#### Task details:
Among the lines below, take the one holding "Where should I click to: Click the Athletes", the one holding "You are a computer-use agent. Screen", and all lines between them. Set them down exactly.

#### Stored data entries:
____
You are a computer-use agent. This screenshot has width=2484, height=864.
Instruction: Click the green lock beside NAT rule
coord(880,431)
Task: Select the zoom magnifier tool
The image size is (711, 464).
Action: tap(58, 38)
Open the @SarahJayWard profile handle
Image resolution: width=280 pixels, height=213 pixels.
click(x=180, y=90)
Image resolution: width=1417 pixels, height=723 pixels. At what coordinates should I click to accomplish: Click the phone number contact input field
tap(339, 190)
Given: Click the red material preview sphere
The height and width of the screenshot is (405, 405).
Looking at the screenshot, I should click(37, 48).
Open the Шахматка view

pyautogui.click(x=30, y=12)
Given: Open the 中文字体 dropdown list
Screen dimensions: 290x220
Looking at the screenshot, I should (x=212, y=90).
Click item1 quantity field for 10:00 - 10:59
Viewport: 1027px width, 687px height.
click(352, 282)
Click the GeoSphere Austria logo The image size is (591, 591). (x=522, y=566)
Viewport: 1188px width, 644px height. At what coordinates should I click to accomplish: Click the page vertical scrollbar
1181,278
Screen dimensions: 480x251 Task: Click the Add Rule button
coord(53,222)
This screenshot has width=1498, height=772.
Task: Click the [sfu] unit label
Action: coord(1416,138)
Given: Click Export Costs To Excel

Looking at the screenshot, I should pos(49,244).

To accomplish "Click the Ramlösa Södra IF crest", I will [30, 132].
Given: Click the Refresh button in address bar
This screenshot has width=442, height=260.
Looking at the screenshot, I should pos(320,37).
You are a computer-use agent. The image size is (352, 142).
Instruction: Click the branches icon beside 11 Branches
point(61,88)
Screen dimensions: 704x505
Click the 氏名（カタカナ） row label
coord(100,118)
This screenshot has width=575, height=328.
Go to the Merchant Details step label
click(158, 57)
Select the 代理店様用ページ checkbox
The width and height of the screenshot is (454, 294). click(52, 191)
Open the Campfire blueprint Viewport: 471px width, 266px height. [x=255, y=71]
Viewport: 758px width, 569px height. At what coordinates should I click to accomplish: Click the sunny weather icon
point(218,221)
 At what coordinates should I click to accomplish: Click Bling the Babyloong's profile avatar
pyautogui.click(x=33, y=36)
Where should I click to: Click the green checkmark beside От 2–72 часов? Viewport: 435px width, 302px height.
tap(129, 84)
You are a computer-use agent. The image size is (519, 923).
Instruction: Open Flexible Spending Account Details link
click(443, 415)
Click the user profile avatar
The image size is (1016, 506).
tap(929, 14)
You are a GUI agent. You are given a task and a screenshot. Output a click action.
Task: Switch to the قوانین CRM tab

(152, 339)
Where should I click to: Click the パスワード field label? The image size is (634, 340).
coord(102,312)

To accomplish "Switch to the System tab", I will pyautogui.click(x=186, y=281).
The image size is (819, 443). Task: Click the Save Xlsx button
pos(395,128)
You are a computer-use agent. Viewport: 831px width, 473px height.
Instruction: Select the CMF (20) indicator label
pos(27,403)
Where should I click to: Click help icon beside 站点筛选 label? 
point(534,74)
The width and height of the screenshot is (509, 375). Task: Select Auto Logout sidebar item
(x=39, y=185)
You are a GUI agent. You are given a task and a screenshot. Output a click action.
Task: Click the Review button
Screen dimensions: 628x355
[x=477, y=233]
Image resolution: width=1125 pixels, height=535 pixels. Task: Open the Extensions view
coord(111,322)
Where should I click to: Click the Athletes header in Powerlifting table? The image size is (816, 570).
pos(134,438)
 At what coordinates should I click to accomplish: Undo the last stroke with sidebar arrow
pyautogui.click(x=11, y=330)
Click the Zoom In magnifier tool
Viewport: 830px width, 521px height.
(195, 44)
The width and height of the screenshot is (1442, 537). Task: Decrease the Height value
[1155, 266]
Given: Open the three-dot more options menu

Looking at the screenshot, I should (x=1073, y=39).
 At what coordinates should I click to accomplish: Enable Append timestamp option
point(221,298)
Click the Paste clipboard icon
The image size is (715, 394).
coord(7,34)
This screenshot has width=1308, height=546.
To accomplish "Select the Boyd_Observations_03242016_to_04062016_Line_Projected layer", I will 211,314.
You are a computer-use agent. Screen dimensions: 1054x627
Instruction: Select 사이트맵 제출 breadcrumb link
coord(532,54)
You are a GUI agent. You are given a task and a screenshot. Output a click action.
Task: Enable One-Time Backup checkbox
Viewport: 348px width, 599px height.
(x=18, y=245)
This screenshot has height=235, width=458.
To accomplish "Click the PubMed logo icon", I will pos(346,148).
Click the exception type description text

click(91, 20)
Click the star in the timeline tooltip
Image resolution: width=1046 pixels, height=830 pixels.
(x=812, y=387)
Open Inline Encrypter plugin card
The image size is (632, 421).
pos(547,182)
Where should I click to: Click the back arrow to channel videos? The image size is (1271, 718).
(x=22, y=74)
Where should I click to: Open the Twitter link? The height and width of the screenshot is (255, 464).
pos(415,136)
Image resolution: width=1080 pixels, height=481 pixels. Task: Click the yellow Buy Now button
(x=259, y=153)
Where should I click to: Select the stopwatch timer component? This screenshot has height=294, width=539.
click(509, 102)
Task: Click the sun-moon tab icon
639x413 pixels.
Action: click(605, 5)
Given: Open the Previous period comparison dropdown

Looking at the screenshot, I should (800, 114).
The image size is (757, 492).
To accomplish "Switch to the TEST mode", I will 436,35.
____
#### Response below:
Where should I click to: Click the Athletes header in Powerlifting table? The image size is (816, 570).
pos(134,438)
 At what coordinates should I click to accomplish: Undo the last stroke with sidebar arrow
pyautogui.click(x=11, y=330)
Click the Zoom In magnifier tool
Viewport: 830px width, 521px height.
(195, 44)
The width and height of the screenshot is (1442, 537). Task: Decrease the Height value
[1155, 266]
Given: Open the three-dot more options menu

Looking at the screenshot, I should (x=1073, y=39).
 At what coordinates should I click to accomplish: Enable Append timestamp option
point(221,298)
Click the Paste clipboard icon
The image size is (715, 394).
coord(7,34)
This screenshot has width=1308, height=546.
To accomplish "Select the Boyd_Observations_03242016_to_04062016_Line_Projected layer", I will 211,314.
You are a computer-use agent. Screen dimensions: 1054x627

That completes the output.